* [Problem to solve]: Make an exact copy of the entries that come next.

[Records from a data source]

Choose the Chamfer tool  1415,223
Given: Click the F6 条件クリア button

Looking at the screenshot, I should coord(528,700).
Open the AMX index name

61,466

* [Result for this exercise]:
Choose the Chamfer tool  1415,223
Given: Click the F6 条件クリア button

Looking at the screenshot, I should coord(528,700).
Open the AMX index name

61,466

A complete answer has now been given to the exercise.